TASK GOAL:
Starting with the line containing "Where should I" and going on through the last line of the items, output each line as a string in a JSON list, one string per line, with blank lines left out and the pictures omitted.

-.-.-

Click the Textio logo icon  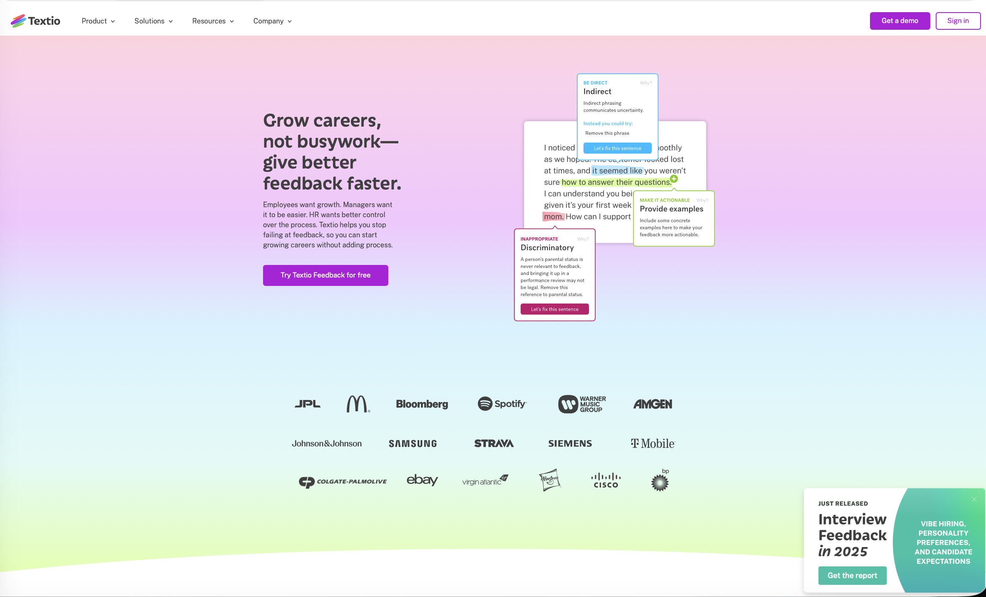click(18, 21)
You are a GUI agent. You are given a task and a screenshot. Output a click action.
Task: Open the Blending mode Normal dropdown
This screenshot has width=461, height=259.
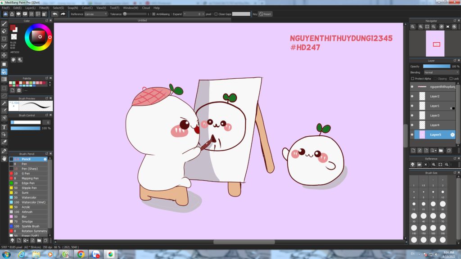tap(441, 72)
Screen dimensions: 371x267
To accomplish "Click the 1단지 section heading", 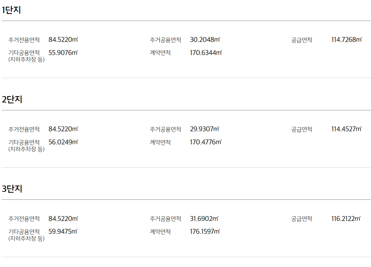I will [x=11, y=10].
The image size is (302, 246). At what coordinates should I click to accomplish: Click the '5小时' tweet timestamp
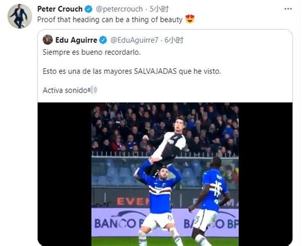pyautogui.click(x=159, y=9)
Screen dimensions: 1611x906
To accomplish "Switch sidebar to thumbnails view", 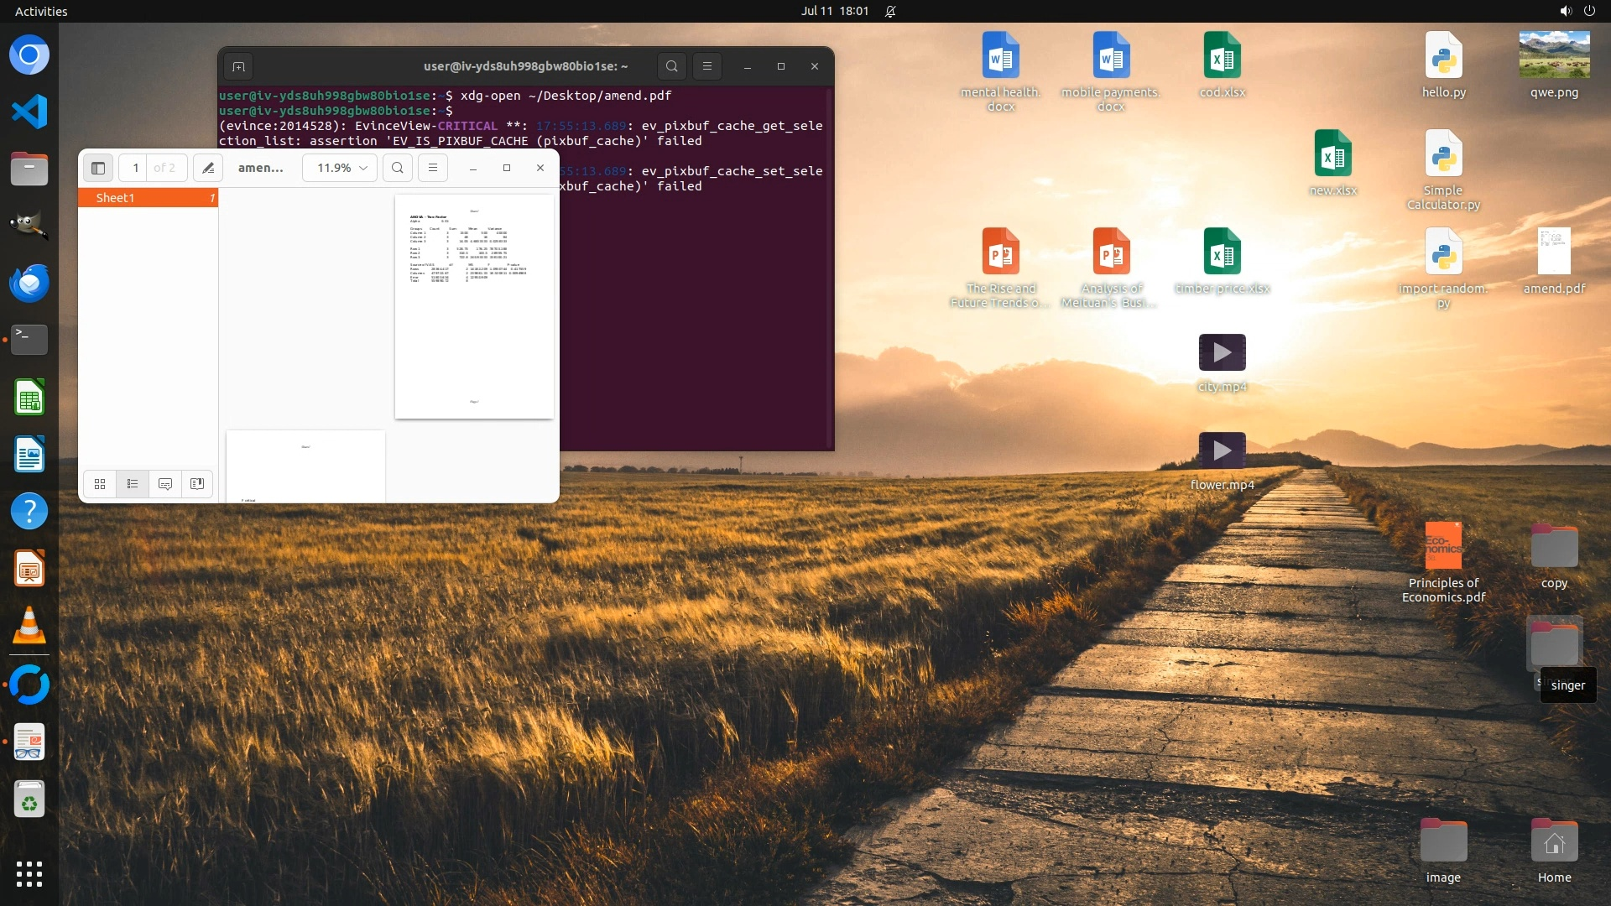I will (x=100, y=484).
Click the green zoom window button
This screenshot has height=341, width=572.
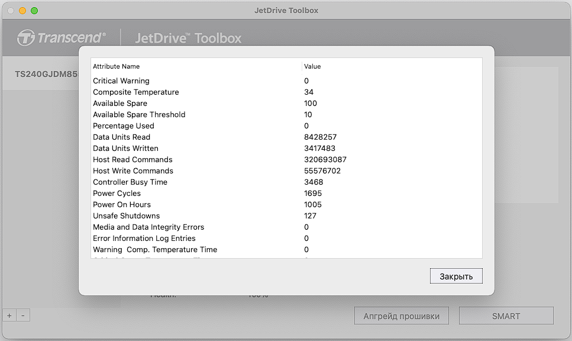pos(34,11)
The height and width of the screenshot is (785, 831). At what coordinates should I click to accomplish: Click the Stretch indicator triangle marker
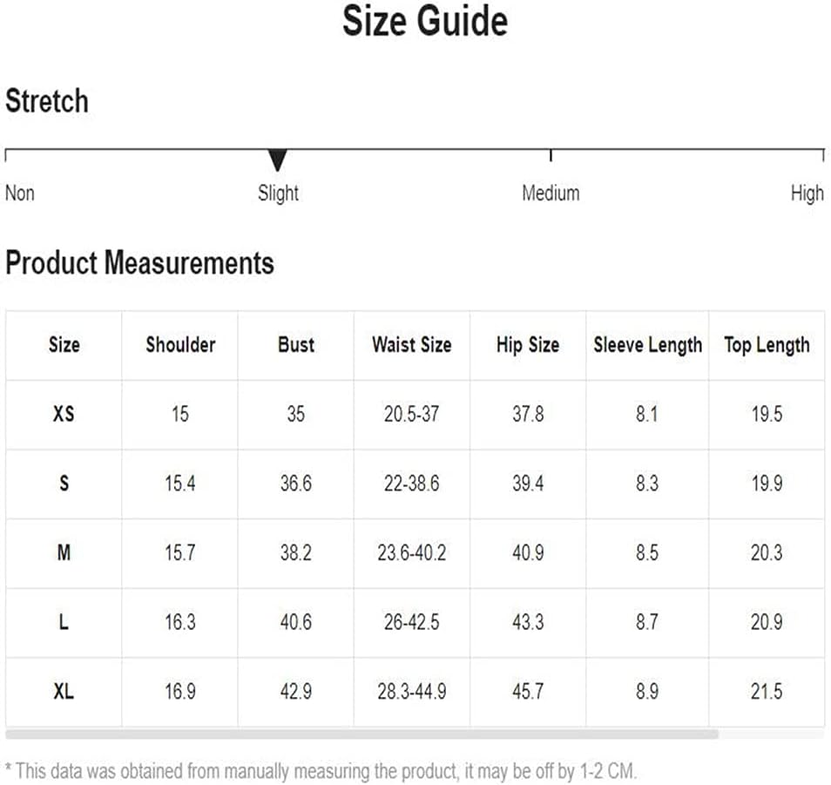click(x=277, y=160)
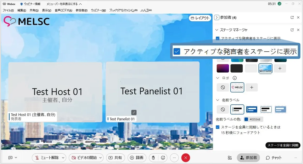Collapse the ステージマネージャ section
Screen dimensions: 303x164
tap(217, 30)
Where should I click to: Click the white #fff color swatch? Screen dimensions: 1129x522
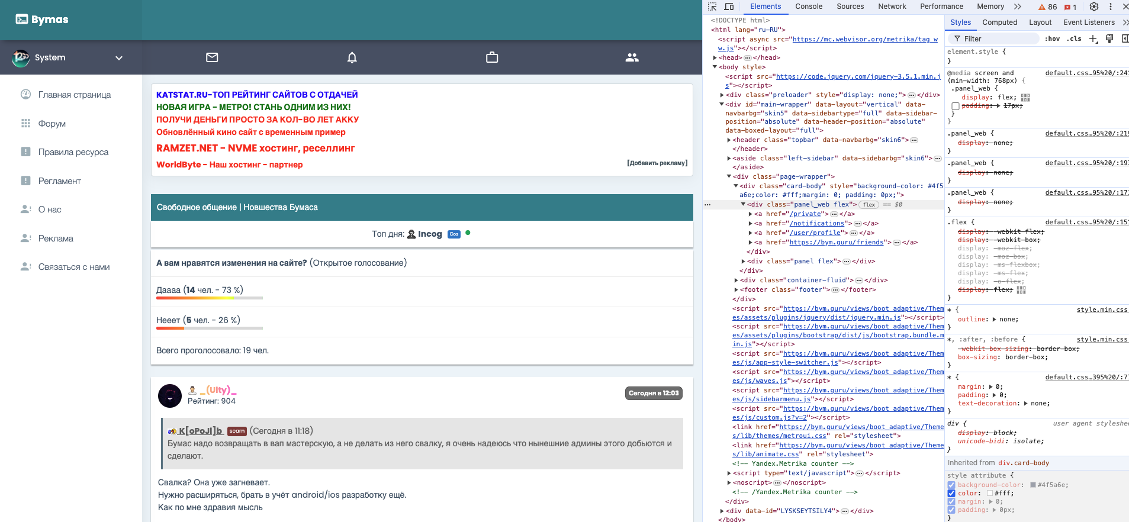[x=989, y=493]
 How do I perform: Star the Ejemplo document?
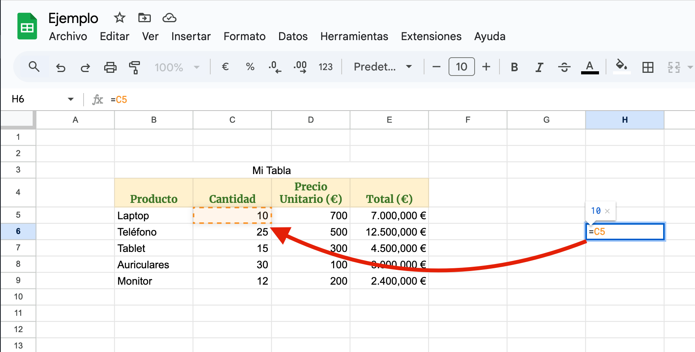point(119,18)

-.-.-

OUTPUT:
[
  "Where should I click to: Click the white #fff color swatch? Screen dimensions: 1129x522",
  "[x=989, y=493]",
  " How do I perform: Star the Ejemplo document?",
  "point(119,18)"
]